Ваша задача:
Перепишите без изменений кусок из текста о войне и пропаганде: начните с места со словами «А учитывая, что» и остановитесь после слов «не хитроумные аргументы.».

А учитывая, что наша война с Московией имеет гражданский характер (то есть на ее стороне воюют украинские граждане, и одновременно граждане Московии воюют на нашей стороне или ходят по ее столице с украинскими флагами), пропаганда играет важнейшую роль. Однако, как бы ни мечтали различные диванные неудачники, которые днями строчат комментарии в интернете и считают себя «информационными пехотинцами», я ни разу не видел, чтобы телекамера ехала в атаку впереди танка. Нет, танк всегда впереди, а телекамера за ним, никак иначе. Я убедился, что лучшая пропаганда — это трупы вражеских солдат (и чем их больше, тем убедительнее), а вовсе не хитроумные аргументы.
Когда некоторые наши деятели стонут, что, мол, Украина проигрывает информационную войну, это означает обычно: «Дайте денег, дайте грант на документальный / художественный патриотический проект, он необходим для победы!».
На самом деле мы информационную войну выиграем, только что из этого? Во время голосования в ООН в 2014 году только малая горстка стран-неудачников поддержала Московию после ее оккупации Крыма, а остальной мир — нет. Вся планета всю позапрошлую зиму, не отрываясь, смотрела, как горит украинская революция, определялась с отношением к нам и нашей борьбе. Во время того голосования в ООН она его проявила. Победа? Победа! Только что в итоге? Крым все равно оккупировали, и нам его придется с кровью забирать обратно.
— Действительно ли пытки — хороший метод сбора информации? Используется ли он в настоящее время? Насколько это эффективно?
— Пытки — прекрасный метод, но на моей памяти его использовали (в ограниченной форме) исключительно против «своих» — алкоголиков и преступников, и только в воспитательных целях. Должен сказать по результатам, что метод действует. А вот помогает ли он собирать информацию — не знаю.
— Ты патриот? Вышиванку часто носишь?
— Да патриот же, черт возьми! Если посмотреть фотографии, особенно праздничные, то видно такого записного патриота, как на плакате. И тебе вышиванка, и военная форма, и жена-красавица в вышиванке, и дочери-ангелочки в вышиванках, и флаги, и вообще образцовый гражданин, хоть агитационные материалы делай. Иногда даже самого воротит от такой пасторальной картинки. Но тут уж ничего не поделаешь, мы обрастали этим образом много лет, поднимали эту символику еще тогда, когда по Крещатику по-хозяйски ходили толпы коммунистов, неприкрытая московская агентура руководила государством, а мы, молодые националисты, считались маргиналами, которых «ради общественного порядка» власть даже в центр города не пускала. Лозунг «Слава Украине!» звучал для большинства как «Хайль Гитлер!».

Приведённый список:

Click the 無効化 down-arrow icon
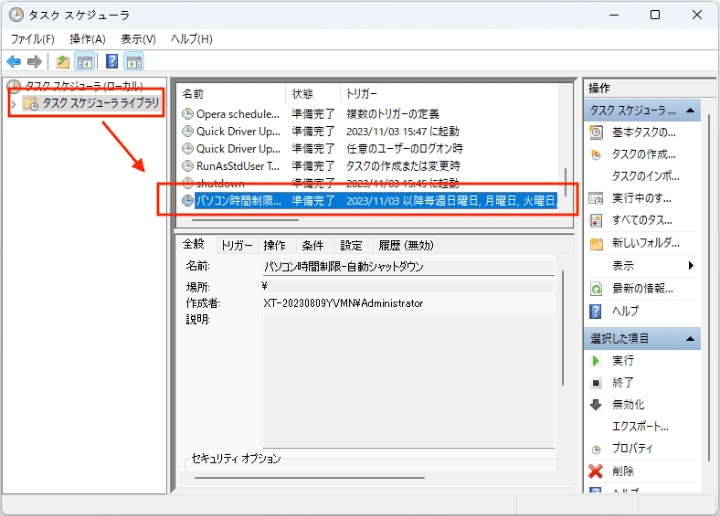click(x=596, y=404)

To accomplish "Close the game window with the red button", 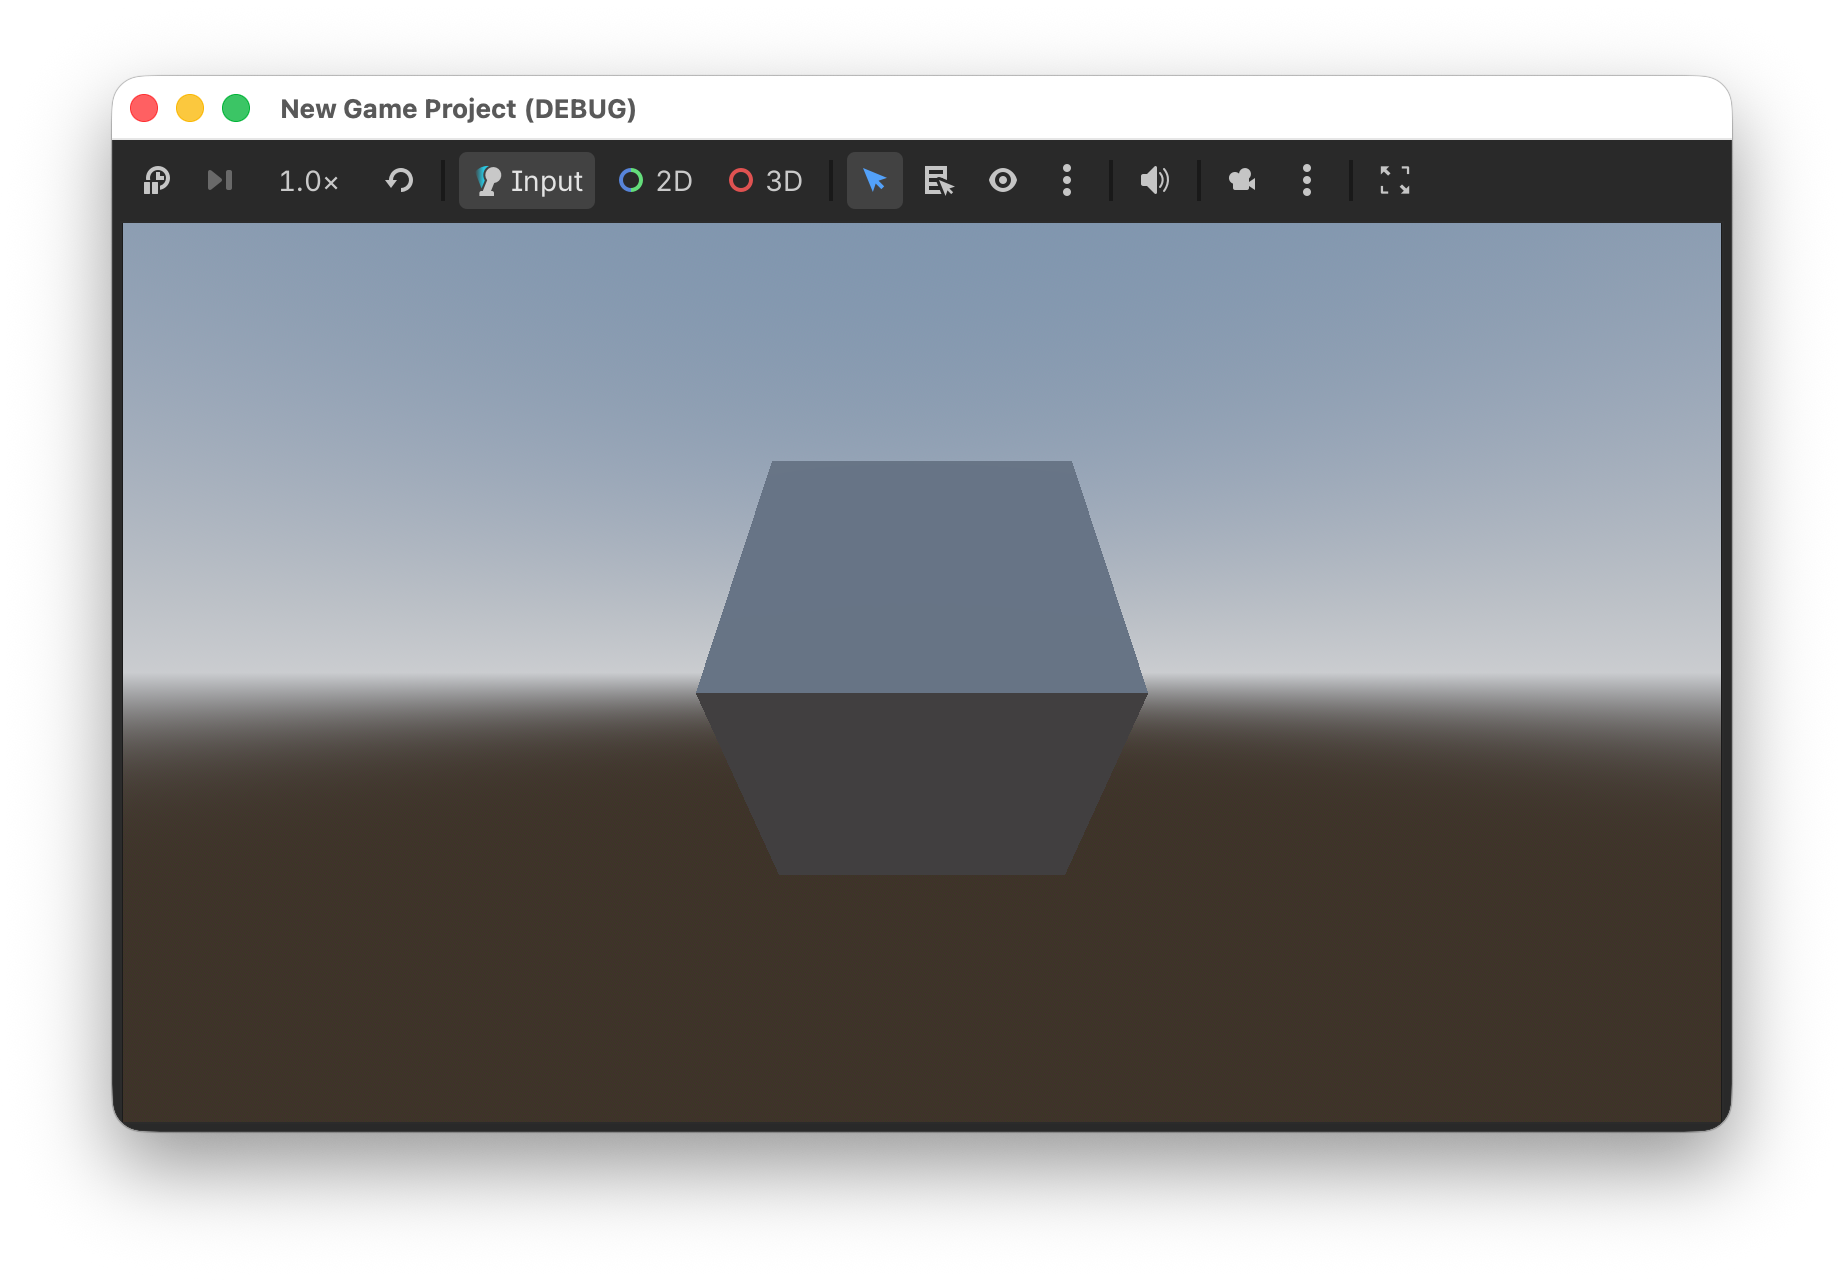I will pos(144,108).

--

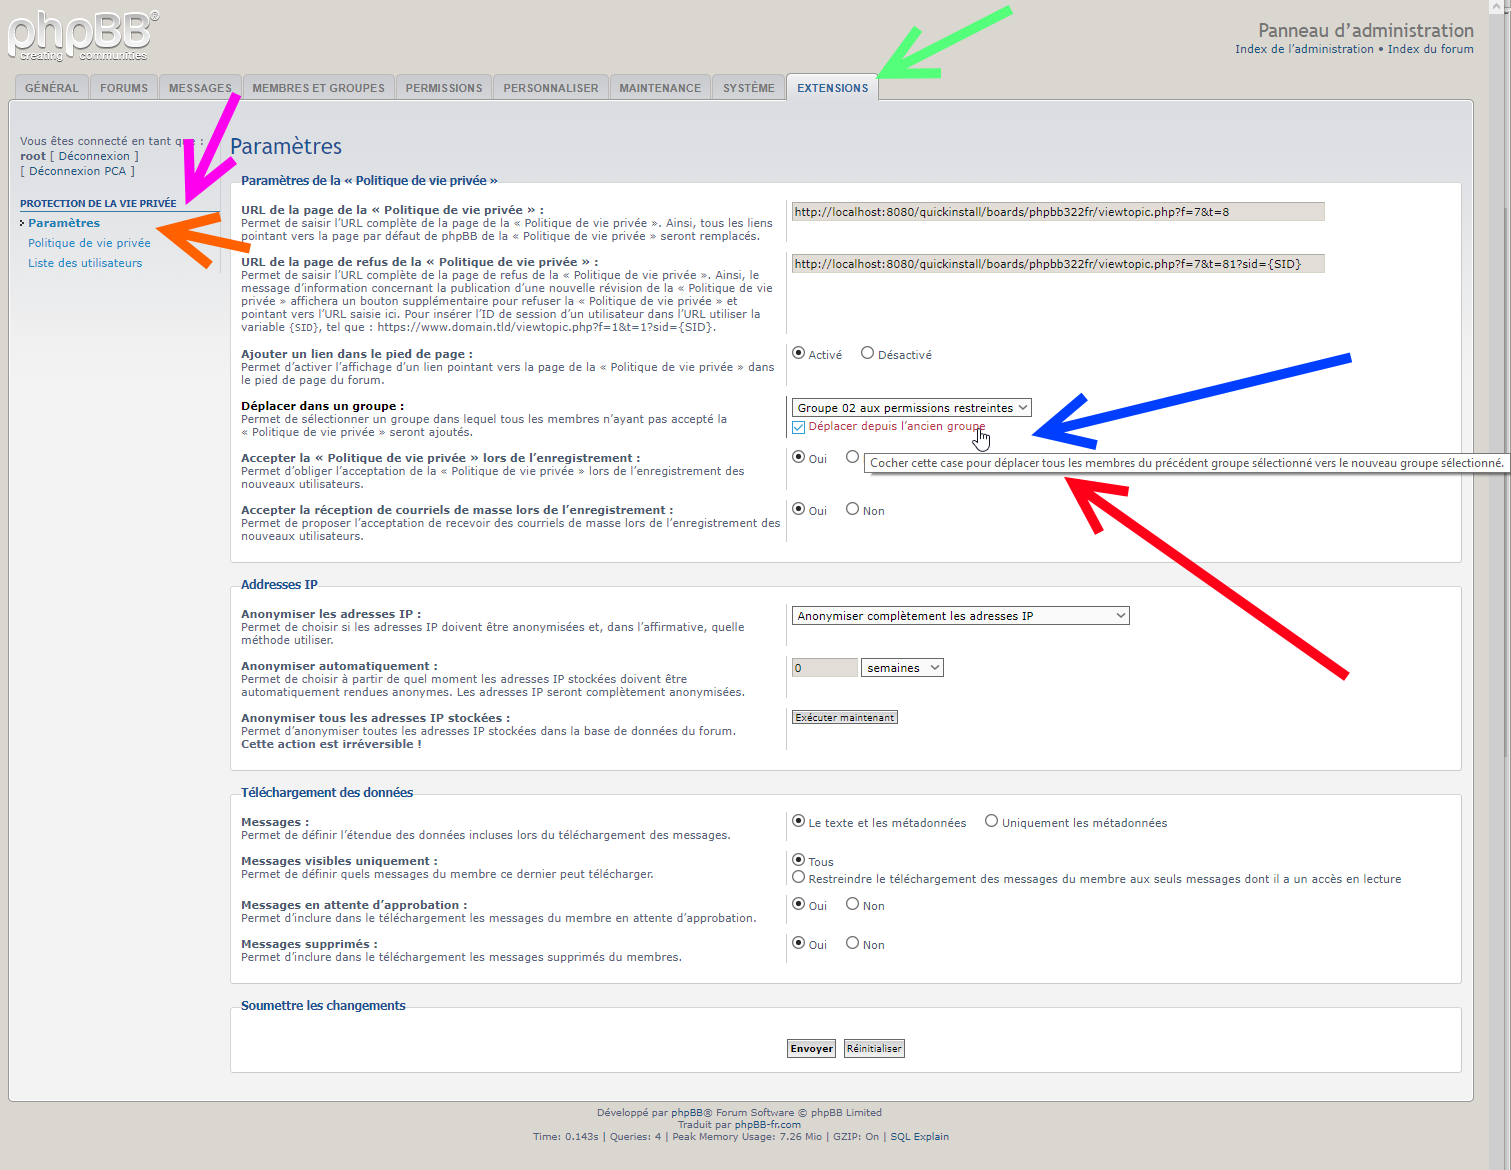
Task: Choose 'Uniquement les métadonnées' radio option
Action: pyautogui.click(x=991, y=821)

Полный ответ:
А учитывая, что наша война с Московией имеет гражданский характер (то есть на ее стороне воюют украинские граждане, и одновременно граждане Московии воюют на нашей стороне или ходят по ее столице с украинскими флагами), пропаганда играет важнейшую роль. Однако, как бы ни мечтали различные диванные неудачники, которые днями строчат комментарии в интернете и считают себя «информационными пехотинцами», я ни разу не видел, чтобы телекамера ехала в атаку впереди танка. Нет, танк всегда впереди, а телекамера за ним, никак иначе. Я убедился, что лучшая пропаганда — это трупы вражеских солдат (и чем их больше, тем убедительнее), а вовсе не хитроумные аргументы.